• **Supplied information**:
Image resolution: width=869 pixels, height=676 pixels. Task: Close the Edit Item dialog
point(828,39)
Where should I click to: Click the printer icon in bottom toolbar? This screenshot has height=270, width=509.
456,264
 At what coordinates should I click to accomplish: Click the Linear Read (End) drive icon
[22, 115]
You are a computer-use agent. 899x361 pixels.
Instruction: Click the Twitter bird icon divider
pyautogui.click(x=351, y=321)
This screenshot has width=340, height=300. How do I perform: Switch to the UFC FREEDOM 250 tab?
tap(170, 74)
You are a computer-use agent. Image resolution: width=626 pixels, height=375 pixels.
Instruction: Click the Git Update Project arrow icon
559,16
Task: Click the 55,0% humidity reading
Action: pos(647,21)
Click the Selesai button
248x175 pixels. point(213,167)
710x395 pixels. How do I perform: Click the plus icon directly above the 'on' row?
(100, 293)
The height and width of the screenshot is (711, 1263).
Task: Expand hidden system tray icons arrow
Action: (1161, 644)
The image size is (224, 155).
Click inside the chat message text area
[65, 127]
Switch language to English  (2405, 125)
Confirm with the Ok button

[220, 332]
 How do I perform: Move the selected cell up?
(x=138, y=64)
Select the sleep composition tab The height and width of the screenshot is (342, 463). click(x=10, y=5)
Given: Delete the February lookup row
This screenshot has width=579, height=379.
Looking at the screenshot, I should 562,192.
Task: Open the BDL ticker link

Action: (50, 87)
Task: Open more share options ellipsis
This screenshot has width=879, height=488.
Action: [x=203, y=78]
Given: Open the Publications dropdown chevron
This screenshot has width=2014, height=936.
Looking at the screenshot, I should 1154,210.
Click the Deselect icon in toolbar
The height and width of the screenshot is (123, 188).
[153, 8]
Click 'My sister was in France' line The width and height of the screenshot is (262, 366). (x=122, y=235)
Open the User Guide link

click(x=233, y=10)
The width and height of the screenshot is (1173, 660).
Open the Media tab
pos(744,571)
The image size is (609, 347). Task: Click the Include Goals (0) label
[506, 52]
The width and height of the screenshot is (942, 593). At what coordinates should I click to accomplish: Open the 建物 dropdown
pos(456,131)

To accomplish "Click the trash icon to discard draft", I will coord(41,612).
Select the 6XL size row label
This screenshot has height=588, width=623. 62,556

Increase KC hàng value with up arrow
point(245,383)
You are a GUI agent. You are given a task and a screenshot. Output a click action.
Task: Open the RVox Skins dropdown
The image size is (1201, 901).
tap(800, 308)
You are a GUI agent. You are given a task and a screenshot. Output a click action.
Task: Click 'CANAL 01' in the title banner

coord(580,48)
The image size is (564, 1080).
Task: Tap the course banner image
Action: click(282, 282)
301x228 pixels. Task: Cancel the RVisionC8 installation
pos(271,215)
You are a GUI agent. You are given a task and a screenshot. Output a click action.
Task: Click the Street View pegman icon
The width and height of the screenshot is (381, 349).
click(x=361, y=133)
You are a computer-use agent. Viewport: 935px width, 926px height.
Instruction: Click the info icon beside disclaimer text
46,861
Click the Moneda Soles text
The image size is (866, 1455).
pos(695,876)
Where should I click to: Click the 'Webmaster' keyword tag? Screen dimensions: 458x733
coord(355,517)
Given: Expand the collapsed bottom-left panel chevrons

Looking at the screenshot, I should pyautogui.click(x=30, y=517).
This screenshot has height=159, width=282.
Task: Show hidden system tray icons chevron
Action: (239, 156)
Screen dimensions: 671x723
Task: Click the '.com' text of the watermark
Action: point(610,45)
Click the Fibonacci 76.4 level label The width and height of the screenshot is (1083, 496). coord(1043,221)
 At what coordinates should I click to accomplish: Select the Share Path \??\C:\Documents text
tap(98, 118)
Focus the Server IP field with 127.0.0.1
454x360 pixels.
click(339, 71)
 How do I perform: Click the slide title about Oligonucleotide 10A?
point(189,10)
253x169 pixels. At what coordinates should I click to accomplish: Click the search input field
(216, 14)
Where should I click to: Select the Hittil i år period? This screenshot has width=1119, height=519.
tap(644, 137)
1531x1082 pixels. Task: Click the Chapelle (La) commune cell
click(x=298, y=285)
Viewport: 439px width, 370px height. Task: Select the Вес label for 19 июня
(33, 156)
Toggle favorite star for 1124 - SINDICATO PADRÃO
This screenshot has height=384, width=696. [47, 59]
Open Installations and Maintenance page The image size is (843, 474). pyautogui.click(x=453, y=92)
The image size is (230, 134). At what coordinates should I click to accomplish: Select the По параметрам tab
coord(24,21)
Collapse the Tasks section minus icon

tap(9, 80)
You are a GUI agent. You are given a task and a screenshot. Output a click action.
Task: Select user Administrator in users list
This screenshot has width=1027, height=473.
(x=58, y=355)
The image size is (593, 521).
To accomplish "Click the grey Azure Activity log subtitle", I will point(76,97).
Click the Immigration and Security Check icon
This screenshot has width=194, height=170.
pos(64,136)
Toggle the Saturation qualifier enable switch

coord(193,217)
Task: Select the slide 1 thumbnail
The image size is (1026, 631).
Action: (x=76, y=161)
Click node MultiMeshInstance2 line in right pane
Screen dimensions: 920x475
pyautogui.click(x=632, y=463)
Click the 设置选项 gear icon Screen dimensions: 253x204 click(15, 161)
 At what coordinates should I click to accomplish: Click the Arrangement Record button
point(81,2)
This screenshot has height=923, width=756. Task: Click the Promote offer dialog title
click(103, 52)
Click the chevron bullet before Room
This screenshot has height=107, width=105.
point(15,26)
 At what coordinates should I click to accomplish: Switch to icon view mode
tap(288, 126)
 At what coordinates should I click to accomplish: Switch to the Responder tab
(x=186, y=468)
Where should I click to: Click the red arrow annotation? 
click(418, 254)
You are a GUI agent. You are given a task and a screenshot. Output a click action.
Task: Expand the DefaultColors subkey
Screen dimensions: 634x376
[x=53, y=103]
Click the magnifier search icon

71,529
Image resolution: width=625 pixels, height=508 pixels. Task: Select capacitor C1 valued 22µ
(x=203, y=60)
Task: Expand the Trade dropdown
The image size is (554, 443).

• **Written exercise**: Copy out the listing above verbatim, every line included, without changing anything.

• **Written solution**:
Image resolution: width=869 pixels, height=676 pixels. Task: Close the Edit Item dialog
point(828,39)
Where should I click to: Click the printer icon in bottom toolbar? This screenshot has height=270, width=509.
456,264
 At what coordinates should I click to accomplish: Click the Linear Read (End) drive icon
[22, 115]
You are a computer-use agent. 899x361 pixels.
Instruction: Click the Twitter bird icon divider
pyautogui.click(x=351, y=321)
This screenshot has width=340, height=300. How do I perform: Switch to the UFC FREEDOM 250 tab?
tap(170, 74)
You are a computer-use agent. Image resolution: width=626 pixels, height=375 pixels.
Instruction: Click the Git Update Project arrow icon
559,16
Task: Click the 55,0% humidity reading
Action: pos(647,21)
Click the Selesai button
248x175 pixels. point(213,167)
710x395 pixels. How do I perform: Click the plus icon directly above the 'on' row?
(100, 293)
The height and width of the screenshot is (711, 1263).
Task: Expand hidden system tray icons arrow
Action: (1161, 644)
The image size is (224, 155).
Click inside the chat message text area
[65, 127]
Switch language to English  (2405, 125)
Confirm with the Ok button

[220, 332]
 How do I perform: Move the selected cell up?
(x=138, y=64)
Select the sleep composition tab The height and width of the screenshot is (342, 463). click(x=10, y=5)
Given: Delete the February lookup row
This screenshot has width=579, height=379.
Looking at the screenshot, I should 562,192.
Task: Open the BDL ticker link

Action: (50, 87)
Task: Open more share options ellipsis
This screenshot has width=879, height=488.
Action: [x=203, y=78]
Given: Open the Publications dropdown chevron
This screenshot has width=2014, height=936.
Looking at the screenshot, I should 1154,210.
Click the Deselect icon in toolbar
The height and width of the screenshot is (123, 188).
[153, 8]
Click 'My sister was in France' line The width and height of the screenshot is (262, 366). (x=122, y=235)
Open the User Guide link

click(x=233, y=10)
The width and height of the screenshot is (1173, 660).
Open the Media tab
pos(744,571)
The image size is (609, 347). Task: Click the Include Goals (0) label
[506, 52]
The width and height of the screenshot is (942, 593). At what coordinates should I click to accomplish: Open the 建物 dropdown
pos(456,131)

To accomplish "Click the trash icon to discard draft", I will coord(41,612).
Select the 6XL size row label
This screenshot has height=588, width=623. 62,556

Increase KC hàng value with up arrow
point(245,383)
You are a GUI agent. You are given a task and a screenshot. Output a click action.
Task: Open the RVox Skins dropdown
The image size is (1201, 901).
tap(800, 308)
You are a GUI agent. You are given a task and a screenshot. Output a click action.
Task: Click 'CANAL 01' in the title banner

coord(580,48)
The image size is (564, 1080).
Task: Tap the course banner image
Action: click(282, 282)
301x228 pixels. Task: Cancel the RVisionC8 installation
pos(271,215)
You are a GUI agent. You are given a task and a screenshot. Output a click action.
Task: Click the Street View pegman icon
The width and height of the screenshot is (381, 349).
click(x=361, y=133)
You are a computer-use agent. Viewport: 935px width, 926px height.
Instruction: Click the info icon beside disclaimer text
46,861
Click the Moneda Soles text
The image size is (866, 1455).
pos(695,876)
Where should I click to: Click the 'Webmaster' keyword tag? Screen dimensions: 458x733
coord(355,517)
Given: Expand the collapsed bottom-left panel chevrons

Looking at the screenshot, I should pyautogui.click(x=30, y=517).
This screenshot has height=159, width=282.
Task: Show hidden system tray icons chevron
Action: (239, 156)
Screen dimensions: 671x723
Task: Click the '.com' text of the watermark
Action: point(610,45)
Click the Fibonacci 76.4 level label The width and height of the screenshot is (1083, 496). coord(1043,221)
 At what coordinates should I click to accomplish: Select the Share Path \??\C:\Documents text
tap(98, 118)
Focus the Server IP field with 127.0.0.1
454x360 pixels.
click(339, 71)
 How do I perform: Click the slide title about Oligonucleotide 10A?
point(189,10)
253x169 pixels. At what coordinates should I click to accomplish: Click the search input field
(216, 14)
Where should I click to: Select the Hittil i år period? This screenshot has width=1119, height=519.
tap(644, 137)
1531x1082 pixels. Task: Click the Chapelle (La) commune cell
click(x=298, y=285)
Viewport: 439px width, 370px height. Task: Select the Вес label for 19 июня
(33, 156)
Toggle favorite star for 1124 - SINDICATO PADRÃO
This screenshot has height=384, width=696. [47, 59]
Open Installations and Maintenance page The image size is (843, 474). pyautogui.click(x=453, y=92)
The image size is (230, 134). At what coordinates should I click to accomplish: Select the По параметрам tab
coord(24,21)
Collapse the Tasks section minus icon

tap(9, 80)
You are a GUI agent. You are given a task and a screenshot. Output a click action.
Task: Select user Administrator in users list
This screenshot has width=1027, height=473.
(x=58, y=355)
The image size is (593, 521).
To accomplish "Click the grey Azure Activity log subtitle", I will point(76,97).
Click the Immigration and Security Check icon
This screenshot has width=194, height=170.
pos(64,136)
Toggle the Saturation qualifier enable switch

coord(193,217)
Task: Select the slide 1 thumbnail
The image size is (1026, 631).
Action: (x=76, y=161)
Click node MultiMeshInstance2 line in right pane
Screen dimensions: 920x475
pyautogui.click(x=632, y=463)
Click the 设置选项 gear icon Screen dimensions: 253x204 click(15, 161)
 At what coordinates should I click to accomplish: Click the Arrangement Record button
point(81,2)
This screenshot has height=923, width=756. Task: Click the Promote offer dialog title
click(103, 52)
Click the chevron bullet before Room
This screenshot has height=107, width=105.
point(15,26)
 At what coordinates should I click to accomplish: Switch to icon view mode
tap(288, 126)
 At what coordinates should I click to accomplish: Switch to the Responder tab
(x=186, y=468)
Where should I click to: Click the red arrow annotation? 
click(418, 254)
You are a GUI agent. You are given a task and a screenshot. Output a click action.
Task: Expand the DefaultColors subkey
Screen dimensions: 634x376
[x=53, y=103]
Click the magnifier search icon

71,529
Image resolution: width=625 pixels, height=508 pixels. Task: Select capacitor C1 valued 22µ
(x=203, y=60)
Task: Expand the Trade dropdown
The image size is (554, 443).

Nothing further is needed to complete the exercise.